Fox Chase Cancer Center
Project Term: July 1, 2022 - June 30, 2027
My lab is focused on the immune regulatory mechanisms and ubiquitin-dependent machinery in lymphoma. We have established multiple high-throughput screening technologies and animal models to rapidly and accurately identify critical pathways that are suitable for targeted therapy and immunotherapy. Gaining insight into the pathological roles of these pathways can lead to improved understandings of the molecular circuitry that drives lymphoma pathogenesis and provide novel therapeutic strategies.

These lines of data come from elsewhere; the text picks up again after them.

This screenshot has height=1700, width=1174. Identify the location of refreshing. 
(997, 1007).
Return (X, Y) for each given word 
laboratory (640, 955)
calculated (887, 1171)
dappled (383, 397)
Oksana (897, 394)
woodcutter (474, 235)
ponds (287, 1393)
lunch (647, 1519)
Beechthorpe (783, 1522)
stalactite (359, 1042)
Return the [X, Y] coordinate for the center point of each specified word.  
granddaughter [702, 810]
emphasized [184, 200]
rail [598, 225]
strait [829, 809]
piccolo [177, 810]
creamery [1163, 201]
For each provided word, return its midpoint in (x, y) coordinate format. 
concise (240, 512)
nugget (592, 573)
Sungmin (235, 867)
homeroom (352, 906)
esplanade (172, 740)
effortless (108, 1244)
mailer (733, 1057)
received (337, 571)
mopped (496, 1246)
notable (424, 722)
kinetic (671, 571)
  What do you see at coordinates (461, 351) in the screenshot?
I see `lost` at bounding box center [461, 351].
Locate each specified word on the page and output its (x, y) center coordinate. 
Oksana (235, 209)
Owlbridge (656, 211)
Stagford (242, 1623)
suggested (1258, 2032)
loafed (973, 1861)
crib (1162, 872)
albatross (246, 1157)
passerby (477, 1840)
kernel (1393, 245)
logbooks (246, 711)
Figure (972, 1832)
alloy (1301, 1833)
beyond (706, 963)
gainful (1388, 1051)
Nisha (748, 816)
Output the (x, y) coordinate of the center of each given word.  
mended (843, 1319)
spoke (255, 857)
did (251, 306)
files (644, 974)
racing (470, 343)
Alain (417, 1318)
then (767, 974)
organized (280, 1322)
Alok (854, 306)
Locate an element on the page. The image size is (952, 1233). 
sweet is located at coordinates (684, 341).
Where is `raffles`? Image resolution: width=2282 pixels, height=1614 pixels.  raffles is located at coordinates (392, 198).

Lymphoma typically occurs in mature and older adults, but it is actually the third most common form of cancer in children aged 0 to 14, and is the most common group of cancers in teenagers and young adults. Among lymphoma subtypes, Anaplastic large cell lymphoma (ALCL) comprises 10-15% of pediatric lymphomas, and Hodgkin lymphoma (HL) is the most common (6,000 to 7,000 new cases per year) cancers in young adulthood, representing about 1 in 6 of all cancers affecting young people between 15 and 24 years old. Although there has been significant progress in treating ALCL and HL over the last few decades, the survival rate for patients diagnosed at an advanced stage or with relapsed/refractory disease remains low. Thus, there is a need to develop novel, preferably small molecule-based targeted therapies or immunotherapies for these lymphoid malignancies. A major barrier to this goal is the lack of a systematic and comprehensive understanding of the deep molecular characteristics of ALCL and HL pathology, which is clearly needed to identify critical therapeutic vulnerabilities. My research mainly focuses on using unbiased genetic screen technologies to address these unresolved questions, to gain a complete understanding of how the specific genes and pathways regulate ALCL and HL pathogenesis. We are particularly interested in the pathways of immune regulatory and ubiquitination (a form of protein modification), oncogenes, and tumor-suppressors required for lymphoma pathogenesis and immunotherapy. We have established to use multiple high-throughput screening technologies, clinical samples, and animal models to rapidly and accurately identify critical pathways suitable for targeted therapy and immunotherapy. We hope these studies will form the basis for clinical trials that can be opened at our Cancer Center. Therefore, we have the unique opportunity to exploit the full spectrum of “translational research”, from “big data” (high-throughput technologies), to patient specimens, animal models, and mechanistic biochemical analyses, eventually leading to novel therapeutic interventions. Gaining insight into the answers to these essential unresolved questions can lead to improved understanding of the cornerstone pieces of scientific knowledge and high-quality publications, and provide novel intervention strategies for targeted therapy and immunotherapy in these unique groups of lymphoid malignancies.